Le seul endroit au monde où l'opale noire se forme en quantité commerciale, extraite par une population qui vit à moitié sous terre pour échapper à la chaleur.
Lightning Ridge est le seul endroit de la planète qui produit de l’opale noire en quantité commerciale réelle, et la ville a organisé toute sa personnalité autour de ce seul fait géologique.
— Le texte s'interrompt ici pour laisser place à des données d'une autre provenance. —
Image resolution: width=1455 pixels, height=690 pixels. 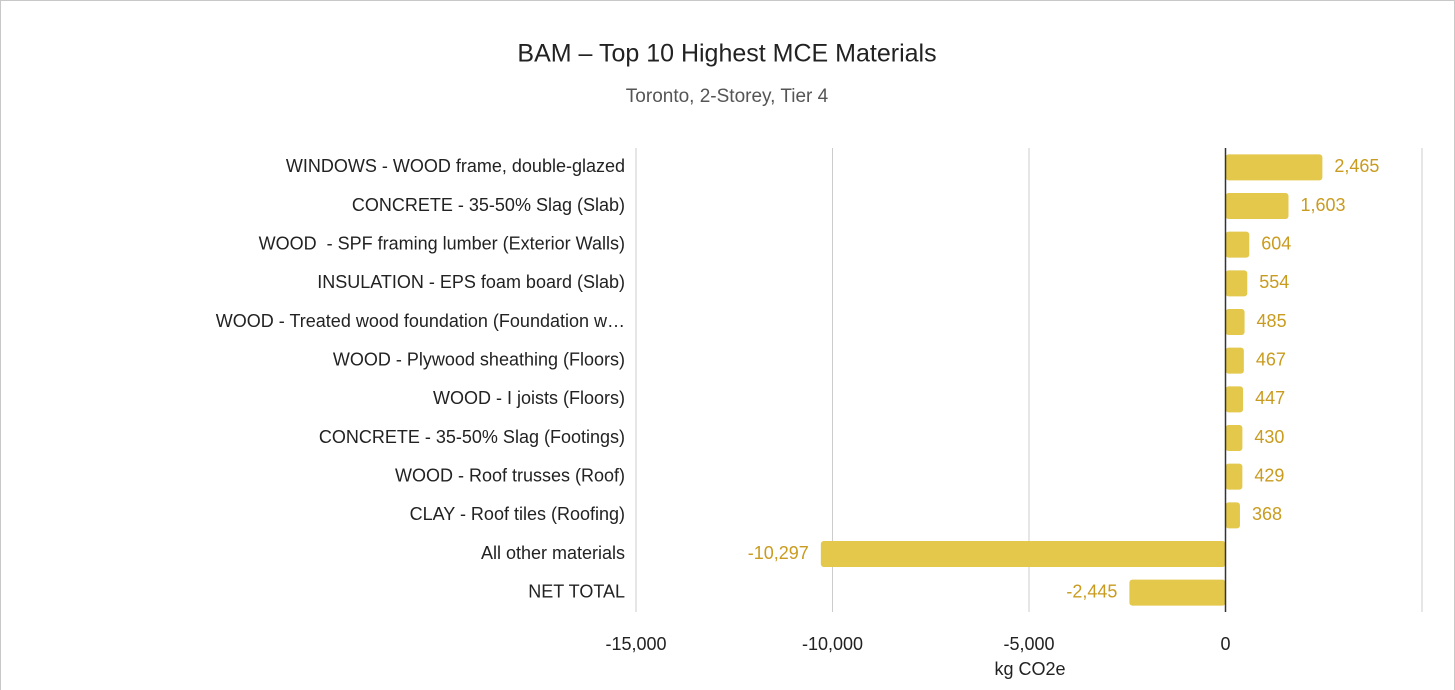 What do you see at coordinates (1092, 591) in the screenshot?
I see `value-label: -2,445` at bounding box center [1092, 591].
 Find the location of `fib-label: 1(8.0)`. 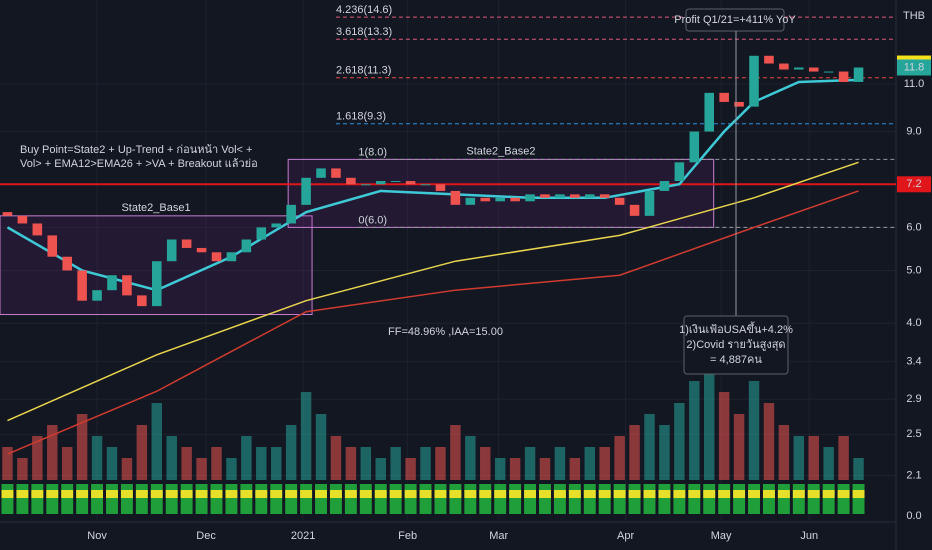

fib-label: 1(8.0) is located at coordinates (372, 152).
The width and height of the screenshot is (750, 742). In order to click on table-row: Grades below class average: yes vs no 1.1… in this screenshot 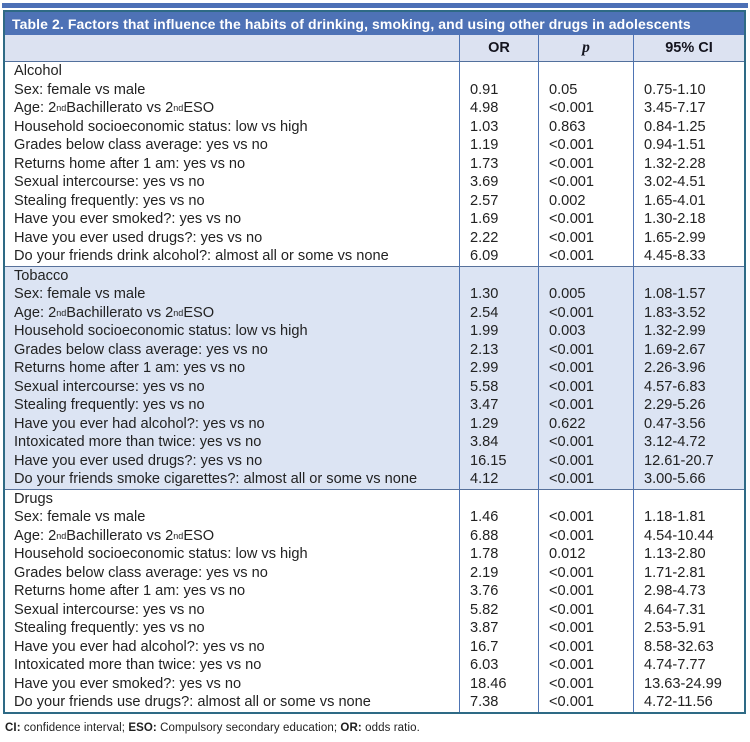, I will do `click(374, 146)`.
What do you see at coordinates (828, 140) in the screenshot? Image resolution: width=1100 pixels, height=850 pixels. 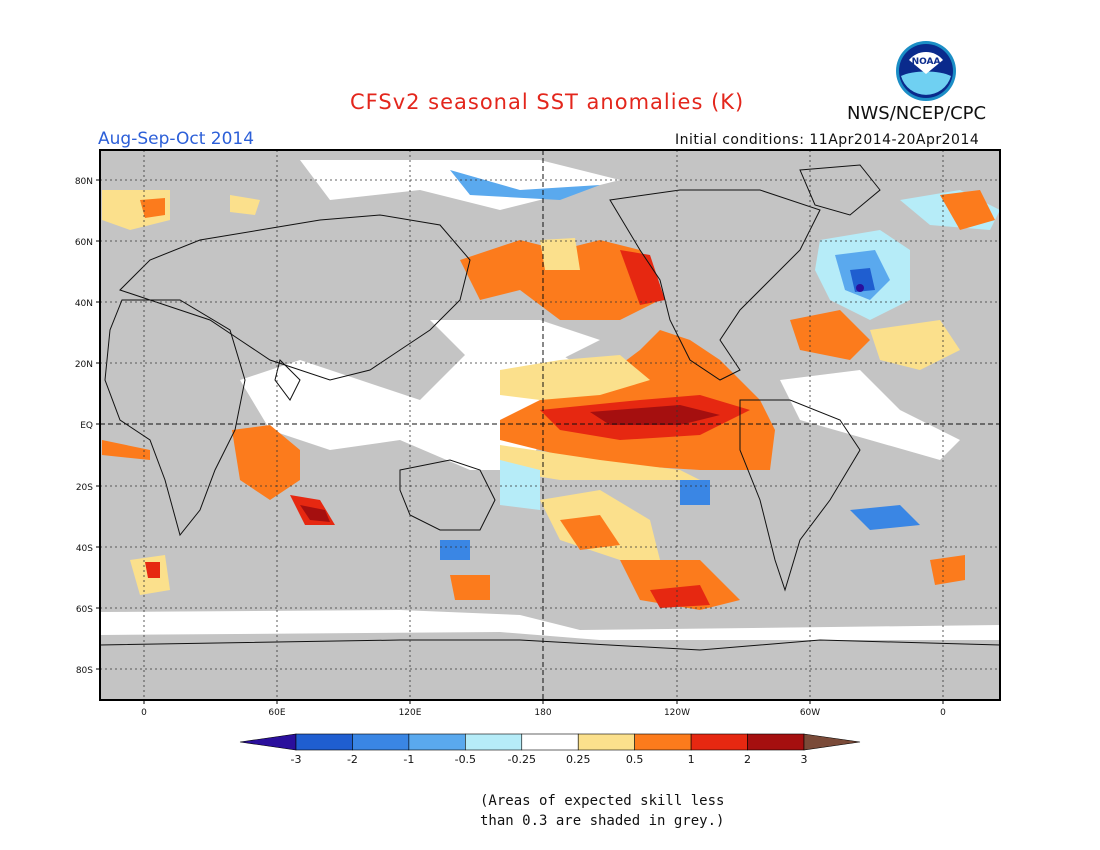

J’y suis arrivé depuis Walgett à travers une brousse plate de mulga, et la première chose que j’ai remarquée n’était pas un bâtiment — c’étaient les tas de stériles, des monticules coniques pâles de terre excavée parsemant le paysage dans toutes les directions, chacun marquant un puits qu’un mineur avait foré en quête de couleur sous terre. On dit qu’il existe plus de cinquante mille de ces anciens puits éparpillés autour du Ridge, la plupart non signalés, ce qui explique pourquoi chaque panneau en ville avertit, avec un vrai sérieux, de ne pas s’écarter des pistes la nuit.
La chaleur ici est véritablement dangereuse en été, ce qui explique pourquoi un nombre important d’habitants du Ridge vivent dans des dugouts — des habitations creusées directement dans les collines de grès qui restent à une température stable de 22°C toute l’année, quoi qu’il se passe dehors. J’en ai visité un, les Chambers of the Black Hand, un dugout creusé par un seul mineur sur des décennies en une galerie souterraine de scènes bibliques et culturelles sculptées, éclairée par des guirlandes d’ampoules, et cela reste l’une des choses les plus étranges et les plus singulières que j’ai rencontrées dans tout ce pays — des décennies d’art obsessionnel, non rémunéré et souterrain, l’œuvre d’un seul homme.

J’ai essayé le « noodling » — tamiser les tas de stériles dans la zone publique de fouille à la recherche d’éclats d’opale ratés par les machines — et je n’ai rien trouvé, ce qui semble-t-il est l’expérience standard et fait partie de l’attrait. Ce que j’ai trouvé, en revanche, dans une petite galerie de Morilla Street, c’est un morceau d’opale noire tenu devant une ampoule nue, lançant des éclats bleu-vert-rouge électriques d’une manière qui a soudain donné tout son sens, complet, à toute l’économie absurde, brûlée de soleil et à moitié souterraine de cette ville.

Quand y aller : D’avril à septembre. Les températures estivales dépassent régulièrement les 40°C et rendent tout ce qui se trouve en surface insupportable dès le milieu de la matinée ; les journées d’hiver sont douces et dégagées, idéales pour visiter les dugouts et les champs de fouille.